TASK MATERIAL: Begin
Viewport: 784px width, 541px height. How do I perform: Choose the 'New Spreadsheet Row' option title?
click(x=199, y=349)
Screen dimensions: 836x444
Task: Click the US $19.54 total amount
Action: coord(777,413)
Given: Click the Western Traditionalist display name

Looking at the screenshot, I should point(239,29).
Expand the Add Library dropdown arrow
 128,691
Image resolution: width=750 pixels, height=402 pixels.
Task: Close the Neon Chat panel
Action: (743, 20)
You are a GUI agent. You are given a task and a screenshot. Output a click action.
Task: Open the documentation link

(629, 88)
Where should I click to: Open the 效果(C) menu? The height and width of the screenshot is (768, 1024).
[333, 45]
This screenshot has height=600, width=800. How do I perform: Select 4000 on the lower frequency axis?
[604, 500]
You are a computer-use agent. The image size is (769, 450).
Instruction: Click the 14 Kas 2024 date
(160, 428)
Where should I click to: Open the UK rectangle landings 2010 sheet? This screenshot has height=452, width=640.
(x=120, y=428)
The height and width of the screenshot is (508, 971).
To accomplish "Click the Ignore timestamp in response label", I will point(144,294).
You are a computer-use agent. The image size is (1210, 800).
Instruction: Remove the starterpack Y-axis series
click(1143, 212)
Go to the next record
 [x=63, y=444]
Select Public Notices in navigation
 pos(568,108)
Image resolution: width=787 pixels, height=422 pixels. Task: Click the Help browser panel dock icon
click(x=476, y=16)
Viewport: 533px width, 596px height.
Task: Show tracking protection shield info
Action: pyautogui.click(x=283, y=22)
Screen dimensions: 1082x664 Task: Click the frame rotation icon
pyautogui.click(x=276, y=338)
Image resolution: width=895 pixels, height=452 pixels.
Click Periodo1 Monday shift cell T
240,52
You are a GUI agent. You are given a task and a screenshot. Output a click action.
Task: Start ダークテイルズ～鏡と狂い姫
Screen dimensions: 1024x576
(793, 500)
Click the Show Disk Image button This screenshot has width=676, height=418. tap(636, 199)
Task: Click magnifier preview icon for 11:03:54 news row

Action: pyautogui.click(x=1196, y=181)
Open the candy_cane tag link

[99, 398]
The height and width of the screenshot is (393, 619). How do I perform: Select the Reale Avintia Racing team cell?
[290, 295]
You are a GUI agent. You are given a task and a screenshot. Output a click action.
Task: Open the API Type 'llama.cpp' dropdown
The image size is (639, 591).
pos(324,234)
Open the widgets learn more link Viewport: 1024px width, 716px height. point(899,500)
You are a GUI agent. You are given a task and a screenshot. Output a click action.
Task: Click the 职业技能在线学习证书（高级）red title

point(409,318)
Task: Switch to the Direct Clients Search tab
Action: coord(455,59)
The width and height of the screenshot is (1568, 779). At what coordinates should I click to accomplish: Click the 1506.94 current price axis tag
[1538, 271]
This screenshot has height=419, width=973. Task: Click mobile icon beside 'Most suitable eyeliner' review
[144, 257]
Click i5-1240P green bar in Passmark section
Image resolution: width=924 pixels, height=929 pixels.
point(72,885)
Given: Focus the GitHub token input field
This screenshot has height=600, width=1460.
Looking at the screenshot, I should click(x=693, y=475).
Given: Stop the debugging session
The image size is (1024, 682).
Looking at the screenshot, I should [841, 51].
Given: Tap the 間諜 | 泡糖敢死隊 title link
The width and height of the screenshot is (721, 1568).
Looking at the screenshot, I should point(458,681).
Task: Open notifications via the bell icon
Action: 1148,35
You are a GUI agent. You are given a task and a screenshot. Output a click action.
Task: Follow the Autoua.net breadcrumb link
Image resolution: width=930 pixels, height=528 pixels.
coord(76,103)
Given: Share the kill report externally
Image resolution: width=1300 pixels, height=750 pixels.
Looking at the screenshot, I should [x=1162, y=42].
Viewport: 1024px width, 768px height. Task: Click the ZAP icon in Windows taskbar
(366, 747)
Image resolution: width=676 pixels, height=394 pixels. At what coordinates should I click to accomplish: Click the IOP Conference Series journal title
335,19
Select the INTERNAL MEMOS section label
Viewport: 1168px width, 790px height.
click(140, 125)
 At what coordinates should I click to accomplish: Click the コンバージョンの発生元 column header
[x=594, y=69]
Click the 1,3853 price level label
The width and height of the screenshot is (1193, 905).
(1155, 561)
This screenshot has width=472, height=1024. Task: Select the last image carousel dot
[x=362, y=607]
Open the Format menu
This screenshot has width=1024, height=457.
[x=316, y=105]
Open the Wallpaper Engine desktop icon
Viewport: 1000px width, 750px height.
TASK MATERIAL: End
#### [WHAT TO DO]
The data above must be returned in full, exactly as written.

#### [SOLUTION TO THIS PROBLEM]
Viewport: 784px width, 541px height. How do I perform: Choose the 'New Spreadsheet Row' option title?
click(x=199, y=349)
Screen dimensions: 836x444
Task: Click the US $19.54 total amount
Action: coord(777,413)
Given: Click the Western Traditionalist display name

Looking at the screenshot, I should point(239,29).
Expand the Add Library dropdown arrow
 128,691
Image resolution: width=750 pixels, height=402 pixels.
Task: Close the Neon Chat panel
Action: (743, 20)
You are a GUI agent. You are given a task and a screenshot. Output a click action.
Task: Open the documentation link

(629, 88)
Where should I click to: Open the 效果(C) menu? The height and width of the screenshot is (768, 1024).
[333, 45]
This screenshot has height=600, width=800. How do I perform: Select 4000 on the lower frequency axis?
[604, 500]
You are a computer-use agent. The image size is (769, 450).
Instruction: Click the 14 Kas 2024 date
(160, 428)
Where should I click to: Open the UK rectangle landings 2010 sheet? This screenshot has height=452, width=640.
(x=120, y=428)
The height and width of the screenshot is (508, 971).
To accomplish "Click the Ignore timestamp in response label", I will point(144,294).
You are a computer-use agent. The image size is (1210, 800).
Instruction: Remove the starterpack Y-axis series
click(1143, 212)
Go to the next record
 [x=63, y=444]
Select Public Notices in navigation
 pos(568,108)
Image resolution: width=787 pixels, height=422 pixels. Task: Click the Help browser panel dock icon
click(x=476, y=16)
Viewport: 533px width, 596px height.
Task: Show tracking protection shield info
Action: pyautogui.click(x=283, y=22)
Screen dimensions: 1082x664 Task: Click the frame rotation icon
pyautogui.click(x=276, y=338)
Image resolution: width=895 pixels, height=452 pixels.
Click Periodo1 Monday shift cell T
240,52
You are a GUI agent. You are given a task and a screenshot. Output a click action.
Task: Start ダークテイルズ～鏡と狂い姫
Screen dimensions: 1024x576
(793, 500)
Click the Show Disk Image button This screenshot has width=676, height=418. tap(636, 199)
Task: Click magnifier preview icon for 11:03:54 news row

Action: pyautogui.click(x=1196, y=181)
Open the candy_cane tag link

[99, 398]
The height and width of the screenshot is (393, 619). How do I perform: Select the Reale Avintia Racing team cell?
[290, 295]
You are a GUI agent. You are given a task and a screenshot. Output a click action.
Task: Open the API Type 'llama.cpp' dropdown
The image size is (639, 591).
pos(324,234)
Open the widgets learn more link Viewport: 1024px width, 716px height. point(899,500)
You are a GUI agent. You are given a task and a screenshot. Output a click action.
Task: Click the 职业技能在线学习证书（高级）red title

point(409,318)
Task: Switch to the Direct Clients Search tab
Action: coord(455,59)
The width and height of the screenshot is (1568, 779). At what coordinates should I click to accomplish: Click the 1506.94 current price axis tag
[1538, 271]
This screenshot has height=419, width=973. Task: Click mobile icon beside 'Most suitable eyeliner' review
[144, 257]
Click i5-1240P green bar in Passmark section
Image resolution: width=924 pixels, height=929 pixels.
point(72,885)
Given: Focus the GitHub token input field
This screenshot has height=600, width=1460.
Looking at the screenshot, I should click(x=693, y=475).
Given: Stop the debugging session
The image size is (1024, 682).
Looking at the screenshot, I should [841, 51].
Given: Tap the 間諜 | 泡糖敢死隊 title link
The width and height of the screenshot is (721, 1568).
Looking at the screenshot, I should point(458,681).
Task: Open notifications via the bell icon
Action: 1148,35
You are a GUI agent. You are given a task and a screenshot. Output a click action.
Task: Follow the Autoua.net breadcrumb link
Image resolution: width=930 pixels, height=528 pixels.
coord(76,103)
Given: Share the kill report externally
Image resolution: width=1300 pixels, height=750 pixels.
Looking at the screenshot, I should [x=1162, y=42].
Viewport: 1024px width, 768px height. Task: Click the ZAP icon in Windows taskbar
(366, 747)
Image resolution: width=676 pixels, height=394 pixels. At what coordinates should I click to accomplish: Click the IOP Conference Series journal title
335,19
Select the INTERNAL MEMOS section label
Viewport: 1168px width, 790px height.
click(140, 125)
 At what coordinates should I click to accomplish: Click the コンバージョンの発生元 column header
[x=594, y=69]
Click the 1,3853 price level label
The width and height of the screenshot is (1193, 905).
(1155, 561)
This screenshot has width=472, height=1024. Task: Select the last image carousel dot
[x=362, y=607]
Open the Format menu
This screenshot has width=1024, height=457.
[x=316, y=105]
Open the Wallpaper Engine desktop icon
Viewport: 1000px width, 750px height.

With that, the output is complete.